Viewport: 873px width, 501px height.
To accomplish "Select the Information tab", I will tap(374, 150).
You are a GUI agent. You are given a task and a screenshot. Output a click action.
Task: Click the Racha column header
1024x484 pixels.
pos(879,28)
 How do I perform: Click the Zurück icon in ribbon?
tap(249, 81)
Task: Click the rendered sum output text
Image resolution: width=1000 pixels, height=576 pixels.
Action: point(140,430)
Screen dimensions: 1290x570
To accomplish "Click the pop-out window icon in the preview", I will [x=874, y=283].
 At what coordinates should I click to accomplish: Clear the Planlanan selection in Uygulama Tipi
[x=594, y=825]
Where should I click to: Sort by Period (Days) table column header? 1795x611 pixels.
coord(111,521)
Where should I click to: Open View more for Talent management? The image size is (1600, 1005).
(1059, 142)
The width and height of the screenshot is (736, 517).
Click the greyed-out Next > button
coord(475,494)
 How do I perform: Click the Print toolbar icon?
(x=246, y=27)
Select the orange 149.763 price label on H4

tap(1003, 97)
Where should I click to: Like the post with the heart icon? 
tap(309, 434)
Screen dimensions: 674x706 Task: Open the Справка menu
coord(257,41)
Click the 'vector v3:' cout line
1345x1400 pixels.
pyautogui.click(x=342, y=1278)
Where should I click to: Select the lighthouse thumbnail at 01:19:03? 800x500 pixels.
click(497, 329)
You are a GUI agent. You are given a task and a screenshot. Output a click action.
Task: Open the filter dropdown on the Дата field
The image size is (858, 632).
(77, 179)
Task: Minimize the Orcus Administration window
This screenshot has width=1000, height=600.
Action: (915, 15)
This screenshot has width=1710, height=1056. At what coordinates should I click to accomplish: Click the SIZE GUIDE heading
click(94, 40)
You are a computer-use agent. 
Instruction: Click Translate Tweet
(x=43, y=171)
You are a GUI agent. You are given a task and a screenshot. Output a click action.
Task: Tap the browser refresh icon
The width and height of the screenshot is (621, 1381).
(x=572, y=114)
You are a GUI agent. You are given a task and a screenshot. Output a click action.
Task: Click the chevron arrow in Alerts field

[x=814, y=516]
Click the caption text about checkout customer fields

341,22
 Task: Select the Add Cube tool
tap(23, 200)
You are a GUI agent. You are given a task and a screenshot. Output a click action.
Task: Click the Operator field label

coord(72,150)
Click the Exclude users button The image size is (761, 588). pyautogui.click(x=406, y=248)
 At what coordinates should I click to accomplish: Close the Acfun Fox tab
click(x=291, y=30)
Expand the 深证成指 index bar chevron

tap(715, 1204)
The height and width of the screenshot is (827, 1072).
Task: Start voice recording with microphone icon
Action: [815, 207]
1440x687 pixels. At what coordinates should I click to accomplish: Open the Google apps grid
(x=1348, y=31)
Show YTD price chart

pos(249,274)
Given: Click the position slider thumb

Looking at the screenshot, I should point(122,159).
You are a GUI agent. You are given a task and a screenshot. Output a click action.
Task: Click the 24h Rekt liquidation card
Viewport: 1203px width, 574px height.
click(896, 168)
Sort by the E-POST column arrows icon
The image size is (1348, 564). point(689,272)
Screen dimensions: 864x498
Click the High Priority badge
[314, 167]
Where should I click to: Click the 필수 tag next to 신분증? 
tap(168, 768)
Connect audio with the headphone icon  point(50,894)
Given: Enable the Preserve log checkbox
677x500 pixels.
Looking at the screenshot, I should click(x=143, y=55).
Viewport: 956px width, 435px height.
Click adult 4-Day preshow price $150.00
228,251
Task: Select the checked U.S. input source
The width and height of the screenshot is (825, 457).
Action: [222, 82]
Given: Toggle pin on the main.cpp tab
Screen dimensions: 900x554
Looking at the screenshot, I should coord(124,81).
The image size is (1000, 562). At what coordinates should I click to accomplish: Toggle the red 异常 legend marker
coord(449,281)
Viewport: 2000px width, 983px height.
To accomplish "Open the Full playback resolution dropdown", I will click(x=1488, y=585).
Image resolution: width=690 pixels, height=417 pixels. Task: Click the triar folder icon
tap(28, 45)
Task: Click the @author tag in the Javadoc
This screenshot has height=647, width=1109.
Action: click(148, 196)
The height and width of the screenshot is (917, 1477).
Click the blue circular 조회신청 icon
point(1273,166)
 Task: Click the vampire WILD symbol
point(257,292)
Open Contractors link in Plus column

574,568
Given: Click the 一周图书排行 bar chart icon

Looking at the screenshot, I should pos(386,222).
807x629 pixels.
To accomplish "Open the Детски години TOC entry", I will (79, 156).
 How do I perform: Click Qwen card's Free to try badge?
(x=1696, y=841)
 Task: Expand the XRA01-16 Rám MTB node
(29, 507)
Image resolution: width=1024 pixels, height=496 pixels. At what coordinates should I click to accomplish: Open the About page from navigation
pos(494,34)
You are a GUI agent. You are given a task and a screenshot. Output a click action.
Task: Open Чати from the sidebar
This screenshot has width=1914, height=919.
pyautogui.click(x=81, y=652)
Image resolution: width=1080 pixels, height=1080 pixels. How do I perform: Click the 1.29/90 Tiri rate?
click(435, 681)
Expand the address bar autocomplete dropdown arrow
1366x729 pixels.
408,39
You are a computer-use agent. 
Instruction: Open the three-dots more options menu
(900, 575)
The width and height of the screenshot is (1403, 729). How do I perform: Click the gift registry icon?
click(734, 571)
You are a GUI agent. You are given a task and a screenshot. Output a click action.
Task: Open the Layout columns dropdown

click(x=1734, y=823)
****
▶ _Problem to solve_:
An exact copy of all the records is the expected answer.

▶ _Response to this task_:
Viewport: 873px width, 501px height.
To accomplish "Select the Information tab", I will tap(374, 150).
You are a GUI agent. You are given a task and a screenshot. Output a click action.
Task: Click the Racha column header
1024x484 pixels.
pos(879,28)
 How do I perform: Click the Zurück icon in ribbon?
tap(249, 81)
Task: Click the rendered sum output text
Image resolution: width=1000 pixels, height=576 pixels.
Action: point(140,430)
Screen dimensions: 1290x570
To accomplish "Click the pop-out window icon in the preview", I will [x=874, y=283].
 At what coordinates should I click to accomplish: Clear the Planlanan selection in Uygulama Tipi
[x=594, y=825]
Where should I click to: Sort by Period (Days) table column header? 1795x611 pixels.
coord(111,521)
Where should I click to: Open View more for Talent management? The image size is (1600, 1005).
(1059, 142)
The width and height of the screenshot is (736, 517).
Click the greyed-out Next > button
coord(475,494)
 How do I perform: Click the Print toolbar icon?
(x=246, y=27)
Select the orange 149.763 price label on H4

tap(1003, 97)
Where should I click to: Like the post with the heart icon? 
tap(309, 434)
Screen dimensions: 674x706 Task: Open the Справка menu
coord(257,41)
Click the 'vector v3:' cout line
1345x1400 pixels.
pyautogui.click(x=342, y=1278)
Where should I click to: Select the lighthouse thumbnail at 01:19:03? 800x500 pixels.
click(497, 329)
You are a GUI agent. You are given a task and a screenshot. Output a click action.
Task: Open the filter dropdown on the Дата field
The image size is (858, 632).
(77, 179)
Task: Minimize the Orcus Administration window
This screenshot has width=1000, height=600.
Action: (915, 15)
This screenshot has width=1710, height=1056. At what coordinates should I click to accomplish: Click the SIZE GUIDE heading
click(94, 40)
You are a computer-use agent. 
Instruction: Click Translate Tweet
(x=43, y=171)
You are a GUI agent. You are given a task and a screenshot. Output a click action.
Task: Tap the browser refresh icon
The width and height of the screenshot is (621, 1381).
(x=572, y=114)
You are a GUI agent. You are given a task and a screenshot. Output a click action.
Task: Click the chevron arrow in Alerts field

[x=814, y=516]
Click the caption text about checkout customer fields

341,22
 Task: Select the Add Cube tool
tap(23, 200)
You are a GUI agent. You are given a task and a screenshot. Output a click action.
Task: Click the Operator field label

coord(72,150)
Click the Exclude users button The image size is (761, 588). pyautogui.click(x=406, y=248)
 At what coordinates should I click to accomplish: Close the Acfun Fox tab
click(x=291, y=30)
Expand the 深证成指 index bar chevron

tap(715, 1204)
The height and width of the screenshot is (827, 1072).
Task: Start voice recording with microphone icon
Action: [815, 207]
1440x687 pixels. At what coordinates should I click to accomplish: Open the Google apps grid
(x=1348, y=31)
Show YTD price chart

pos(249,274)
Given: Click the position slider thumb

Looking at the screenshot, I should point(122,159).
You are a GUI agent. You are given a task and a screenshot. Output a click action.
Task: Click the 24h Rekt liquidation card
Viewport: 1203px width, 574px height.
click(896, 168)
Sort by the E-POST column arrows icon
The image size is (1348, 564). point(689,272)
Screen dimensions: 864x498
Click the High Priority badge
[314, 167]
Where should I click to: Click the 필수 tag next to 신분증? 
tap(168, 768)
Connect audio with the headphone icon  point(50,894)
Given: Enable the Preserve log checkbox
677x500 pixels.
Looking at the screenshot, I should click(x=143, y=55).
Viewport: 956px width, 435px height.
Click adult 4-Day preshow price $150.00
228,251
Task: Select the checked U.S. input source
The width and height of the screenshot is (825, 457).
Action: [222, 82]
Given: Toggle pin on the main.cpp tab
Screen dimensions: 900x554
Looking at the screenshot, I should coord(124,81).
The image size is (1000, 562). At what coordinates should I click to accomplish: Toggle the red 异常 legend marker
coord(449,281)
Viewport: 2000px width, 983px height.
To accomplish "Open the Full playback resolution dropdown", I will click(x=1488, y=585).
Image resolution: width=690 pixels, height=417 pixels. Task: Click the triar folder icon
tap(28, 45)
Task: Click the @author tag in the Javadoc
This screenshot has height=647, width=1109.
Action: click(148, 196)
The height and width of the screenshot is (917, 1477).
Click the blue circular 조회신청 icon
point(1273,166)
 Task: Click the vampire WILD symbol
point(257,292)
Open Contractors link in Plus column

574,568
Given: Click the 一周图书排行 bar chart icon

Looking at the screenshot, I should pos(386,222).
807x629 pixels.
To accomplish "Open the Детски години TOC entry", I will (79, 156).
 How do I perform: Click Qwen card's Free to try badge?
(x=1696, y=841)
 Task: Expand the XRA01-16 Rám MTB node
(29, 507)
Image resolution: width=1024 pixels, height=496 pixels. At what coordinates should I click to accomplish: Open the About page from navigation
pos(494,34)
You are a GUI agent. You are given a task and a screenshot. Output a click action.
Task: Open Чати from the sidebar
This screenshot has width=1914, height=919.
pyautogui.click(x=81, y=652)
Image resolution: width=1080 pixels, height=1080 pixels. How do I perform: Click the 1.29/90 Tiri rate?
click(435, 681)
Expand the address bar autocomplete dropdown arrow
1366x729 pixels.
408,39
You are a computer-use agent. 
Instruction: Open the three-dots more options menu
(900, 575)
The width and height of the screenshot is (1403, 729). How do I perform: Click the gift registry icon?
click(734, 571)
You are a GUI agent. You are given a task and a screenshot. Output a click action.
Task: Open the Layout columns dropdown

click(x=1734, y=823)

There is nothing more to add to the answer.